**WHAT YOU NEED TO DO**
Below are entries. Give back exactly the lines from the one containing "Click the ADD PERMISSIONS button" through the one containing "the python3 command", inclusive, without the pictures.

**EXERCISE DATA**
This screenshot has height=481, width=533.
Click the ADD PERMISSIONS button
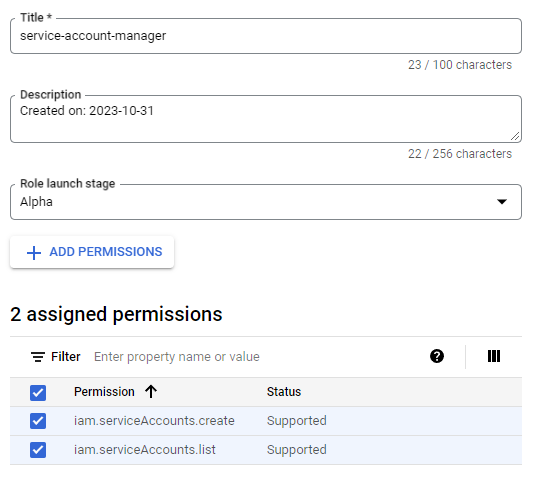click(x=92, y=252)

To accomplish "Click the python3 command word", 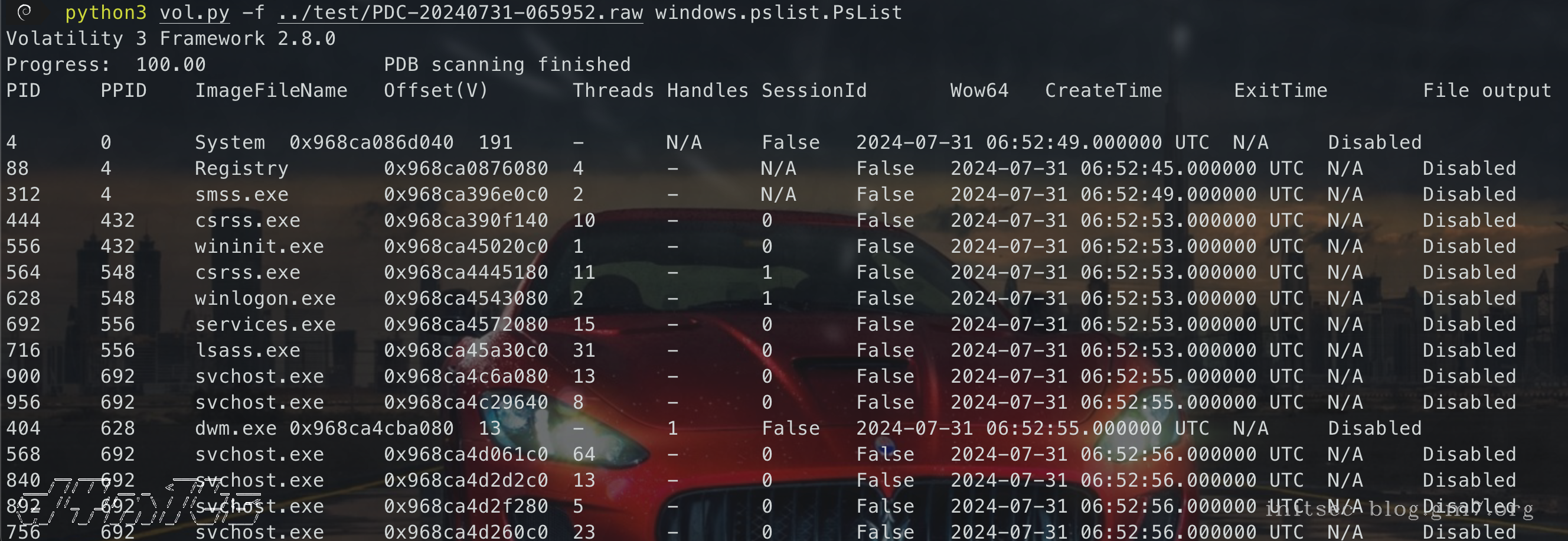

* * *

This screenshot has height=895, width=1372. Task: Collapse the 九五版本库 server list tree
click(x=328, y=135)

---

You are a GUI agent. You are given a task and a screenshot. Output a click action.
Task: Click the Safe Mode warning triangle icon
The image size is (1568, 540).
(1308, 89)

**TASK ANSWER**
Click the ADD PERMISSIONS button
click(x=92, y=252)

To accomplish "Click the python3 command word", 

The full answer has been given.